The letter R, that is; read all about it at the latest update. I particularly call to your attention the section on “New initialisms in the OED”; they’ve added “a number of noteworthy initialisms—abbreviations consisting of the initial letters of a name or expression. Some of these—such as OMG […] and LOL […] are strongly associated with the language of electronic communications….” Remarkably, they’ve found a citation of “OMG” from 1917; you can read about it and its context here. And you can see “some videos that shed light into the revision process” at this post on the OED blog.
Puts me inescapably in mind of Everard Raven.
The teenage otaku inside me is gleeful with the addition of “hentai”.
(and also with how I had to add an invisible space to the word to get through “questionable content” comment filter :3 )
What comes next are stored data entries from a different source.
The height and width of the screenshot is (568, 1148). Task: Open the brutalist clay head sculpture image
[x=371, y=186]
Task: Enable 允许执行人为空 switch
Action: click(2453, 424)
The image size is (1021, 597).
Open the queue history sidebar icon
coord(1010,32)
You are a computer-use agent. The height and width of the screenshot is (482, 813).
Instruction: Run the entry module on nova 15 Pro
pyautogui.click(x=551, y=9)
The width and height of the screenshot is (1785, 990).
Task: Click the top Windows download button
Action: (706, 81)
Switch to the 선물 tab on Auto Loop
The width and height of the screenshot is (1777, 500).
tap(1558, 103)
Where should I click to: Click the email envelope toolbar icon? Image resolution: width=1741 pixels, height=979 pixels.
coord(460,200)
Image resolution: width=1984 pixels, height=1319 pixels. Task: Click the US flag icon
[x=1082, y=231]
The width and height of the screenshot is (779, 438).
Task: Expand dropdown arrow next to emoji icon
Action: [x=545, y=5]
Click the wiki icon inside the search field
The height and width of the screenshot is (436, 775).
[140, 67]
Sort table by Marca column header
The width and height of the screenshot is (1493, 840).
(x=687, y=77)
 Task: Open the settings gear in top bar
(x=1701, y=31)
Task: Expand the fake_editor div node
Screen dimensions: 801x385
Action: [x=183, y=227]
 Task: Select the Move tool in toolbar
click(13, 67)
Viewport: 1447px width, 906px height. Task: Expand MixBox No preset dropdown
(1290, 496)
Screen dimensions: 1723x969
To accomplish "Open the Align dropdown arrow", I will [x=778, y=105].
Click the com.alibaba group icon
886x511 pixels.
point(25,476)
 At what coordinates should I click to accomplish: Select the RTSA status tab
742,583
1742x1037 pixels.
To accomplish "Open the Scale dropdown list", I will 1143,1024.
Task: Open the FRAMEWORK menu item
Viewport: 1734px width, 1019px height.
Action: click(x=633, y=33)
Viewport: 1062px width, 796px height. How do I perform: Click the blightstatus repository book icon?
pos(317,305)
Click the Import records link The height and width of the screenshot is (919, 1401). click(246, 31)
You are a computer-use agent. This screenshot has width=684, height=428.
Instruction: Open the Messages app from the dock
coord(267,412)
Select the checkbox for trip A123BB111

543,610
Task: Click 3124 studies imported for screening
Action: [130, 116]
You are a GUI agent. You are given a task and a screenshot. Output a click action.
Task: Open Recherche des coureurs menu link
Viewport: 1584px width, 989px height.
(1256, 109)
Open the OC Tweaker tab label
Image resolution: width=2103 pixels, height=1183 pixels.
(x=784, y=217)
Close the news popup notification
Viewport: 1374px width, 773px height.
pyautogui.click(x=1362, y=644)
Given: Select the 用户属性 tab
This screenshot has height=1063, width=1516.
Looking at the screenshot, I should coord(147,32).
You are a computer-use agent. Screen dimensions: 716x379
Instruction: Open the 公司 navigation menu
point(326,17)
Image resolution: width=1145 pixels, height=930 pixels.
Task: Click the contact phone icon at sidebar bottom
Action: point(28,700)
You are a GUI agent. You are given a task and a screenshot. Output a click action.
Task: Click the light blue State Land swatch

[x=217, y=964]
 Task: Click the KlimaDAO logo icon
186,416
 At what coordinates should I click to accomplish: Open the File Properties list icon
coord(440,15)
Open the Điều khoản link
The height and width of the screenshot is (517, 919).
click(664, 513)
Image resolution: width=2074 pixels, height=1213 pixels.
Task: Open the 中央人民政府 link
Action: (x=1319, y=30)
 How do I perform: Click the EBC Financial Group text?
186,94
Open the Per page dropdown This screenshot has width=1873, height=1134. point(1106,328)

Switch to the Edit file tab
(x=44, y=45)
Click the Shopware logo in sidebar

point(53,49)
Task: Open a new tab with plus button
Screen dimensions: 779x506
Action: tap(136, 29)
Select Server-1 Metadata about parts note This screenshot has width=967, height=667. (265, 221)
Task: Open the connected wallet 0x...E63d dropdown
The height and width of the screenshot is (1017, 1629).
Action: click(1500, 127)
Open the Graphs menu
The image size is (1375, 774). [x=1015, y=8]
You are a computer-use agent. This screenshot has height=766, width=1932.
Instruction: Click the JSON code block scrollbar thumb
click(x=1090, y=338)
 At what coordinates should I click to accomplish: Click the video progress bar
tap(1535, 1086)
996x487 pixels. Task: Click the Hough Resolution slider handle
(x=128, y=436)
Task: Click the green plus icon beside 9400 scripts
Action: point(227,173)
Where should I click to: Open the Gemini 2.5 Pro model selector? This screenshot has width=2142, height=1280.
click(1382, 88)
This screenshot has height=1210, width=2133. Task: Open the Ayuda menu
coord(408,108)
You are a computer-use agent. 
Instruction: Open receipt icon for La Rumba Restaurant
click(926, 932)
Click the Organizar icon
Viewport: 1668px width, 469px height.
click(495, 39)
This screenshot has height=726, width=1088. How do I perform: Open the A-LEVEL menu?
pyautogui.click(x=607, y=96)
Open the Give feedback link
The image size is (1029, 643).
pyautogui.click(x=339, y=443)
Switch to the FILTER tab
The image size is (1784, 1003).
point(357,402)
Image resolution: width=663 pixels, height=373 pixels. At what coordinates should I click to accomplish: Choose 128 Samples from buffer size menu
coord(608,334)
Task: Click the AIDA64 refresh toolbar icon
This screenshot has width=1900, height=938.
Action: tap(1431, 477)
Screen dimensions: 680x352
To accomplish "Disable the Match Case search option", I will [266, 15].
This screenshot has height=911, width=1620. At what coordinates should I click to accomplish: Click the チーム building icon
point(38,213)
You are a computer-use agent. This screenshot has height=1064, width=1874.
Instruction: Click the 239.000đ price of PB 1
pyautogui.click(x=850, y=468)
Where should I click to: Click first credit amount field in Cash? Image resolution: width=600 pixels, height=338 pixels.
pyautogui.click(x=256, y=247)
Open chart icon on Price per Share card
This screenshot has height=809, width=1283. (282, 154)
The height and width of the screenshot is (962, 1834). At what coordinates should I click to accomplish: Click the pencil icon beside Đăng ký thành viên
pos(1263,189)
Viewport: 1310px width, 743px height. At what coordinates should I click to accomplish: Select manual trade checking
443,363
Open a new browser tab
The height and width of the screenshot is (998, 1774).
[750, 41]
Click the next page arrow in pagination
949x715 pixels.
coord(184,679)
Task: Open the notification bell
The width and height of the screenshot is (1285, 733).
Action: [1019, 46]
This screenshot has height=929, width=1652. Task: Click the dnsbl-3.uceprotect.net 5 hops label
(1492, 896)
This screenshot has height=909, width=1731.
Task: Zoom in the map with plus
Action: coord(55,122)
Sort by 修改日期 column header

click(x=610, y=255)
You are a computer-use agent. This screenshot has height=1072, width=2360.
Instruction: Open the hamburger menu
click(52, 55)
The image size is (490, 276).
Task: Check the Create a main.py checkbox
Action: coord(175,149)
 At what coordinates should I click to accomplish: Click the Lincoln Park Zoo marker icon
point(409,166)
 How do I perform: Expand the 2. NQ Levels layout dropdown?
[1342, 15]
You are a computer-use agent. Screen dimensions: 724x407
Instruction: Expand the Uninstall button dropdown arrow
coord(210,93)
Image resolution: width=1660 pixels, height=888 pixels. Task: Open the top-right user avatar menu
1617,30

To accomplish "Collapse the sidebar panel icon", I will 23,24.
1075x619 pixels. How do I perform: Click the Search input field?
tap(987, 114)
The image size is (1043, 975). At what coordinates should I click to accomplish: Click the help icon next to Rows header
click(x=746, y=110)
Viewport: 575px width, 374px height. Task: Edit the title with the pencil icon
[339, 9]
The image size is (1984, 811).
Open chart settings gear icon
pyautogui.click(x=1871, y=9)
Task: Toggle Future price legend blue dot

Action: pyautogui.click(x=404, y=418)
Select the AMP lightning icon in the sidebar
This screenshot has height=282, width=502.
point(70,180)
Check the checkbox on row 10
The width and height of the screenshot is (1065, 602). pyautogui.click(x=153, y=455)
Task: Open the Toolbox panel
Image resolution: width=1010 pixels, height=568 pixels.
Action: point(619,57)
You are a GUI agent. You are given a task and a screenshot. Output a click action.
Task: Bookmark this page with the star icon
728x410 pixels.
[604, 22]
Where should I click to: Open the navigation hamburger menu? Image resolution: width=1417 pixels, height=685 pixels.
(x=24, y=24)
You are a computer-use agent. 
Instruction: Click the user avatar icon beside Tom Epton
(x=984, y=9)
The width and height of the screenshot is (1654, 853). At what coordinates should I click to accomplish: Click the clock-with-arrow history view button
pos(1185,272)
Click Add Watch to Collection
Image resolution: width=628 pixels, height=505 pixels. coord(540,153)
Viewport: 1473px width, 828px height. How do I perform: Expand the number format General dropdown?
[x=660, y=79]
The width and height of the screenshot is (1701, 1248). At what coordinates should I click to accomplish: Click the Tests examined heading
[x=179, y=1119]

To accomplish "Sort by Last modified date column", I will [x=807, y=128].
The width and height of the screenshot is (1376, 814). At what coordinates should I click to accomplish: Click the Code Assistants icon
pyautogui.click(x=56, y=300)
How do you add an invisible space?
“How do you add an invisible space?” With a silent curse.
It’s the Unicode character “zero-width no-break space” (U+FEFF) (alternatively, “word joiner” U+2060). If you’re under Windows, use Alt+FEFF to write it (says Google).
On Linux, I add lines like these to my ~/.XCompose file (notice the capitalization in the file name). Then I can input a word joiner by typing e.g. the sequence Compose, w, j (no commas).
Everard Raven
Yes! The doggy letter.
The OMG is a nice find, but hardly “brilliant sleuthing” as it’s on Google Books. How easy research is today.
Thank you, Leonardo.
Whenever a quarterly OED update comes online, I always compulsively check to see whether “floorball” is included. It never is, even though I’ve pointed it out to the editors. It yields 12.4 million Google hits, but the sport is almost unknown in the English-speaking countries, so it’s an interesting example of a word invented and primarily used by non-native speakers. (I understand that editing the OED is a mammoth task, so I may be in for a bit of a wait. Still, if “eggcorn” could make it…)
Permanent links, divided into two pages: John Simpson’s comments on revisions and new initialisms and other new words.
When individual entries are linked from the public blogs, they are (generally) opened to the public and (sometimes) remain open indefinitely. The links in the post above to OMG and LOL are still open and should work for anyone, even without a subscription. (At least, they work for me on a tablet that isn’t logged in. Anyone else want to try it and report back?) The most recent updates (December 2021) include major entries light and dark, which are currently open.
My favorite part of John Simpson’s revision notes was his comment on rude: It had a lot of meanings already by the end of the Middle English period — “without reason, harsh, violent, primitive, inexpert, unrefined, raw, makeshift, inexact, and impolite” — because these meanings had already developed in French, and they were borrowed “in a shower”. The full OED entry on rude, adj. and adv. now lists over a dozen different senses in Anglo-Norman and Latin with their dates, where the old entry just had a bare “a. OF. ruide, rude (F. rude), or ad. L. rudis”. This is the payoff of a century’s work on documenting Anglo-Norman, and it shows how bilingualism affected the language: the literate classes used French so much that they were familiar with many different senses of rude. Another one for the list of most-improved etymologies!
I note that floorball still isn’t in the OED.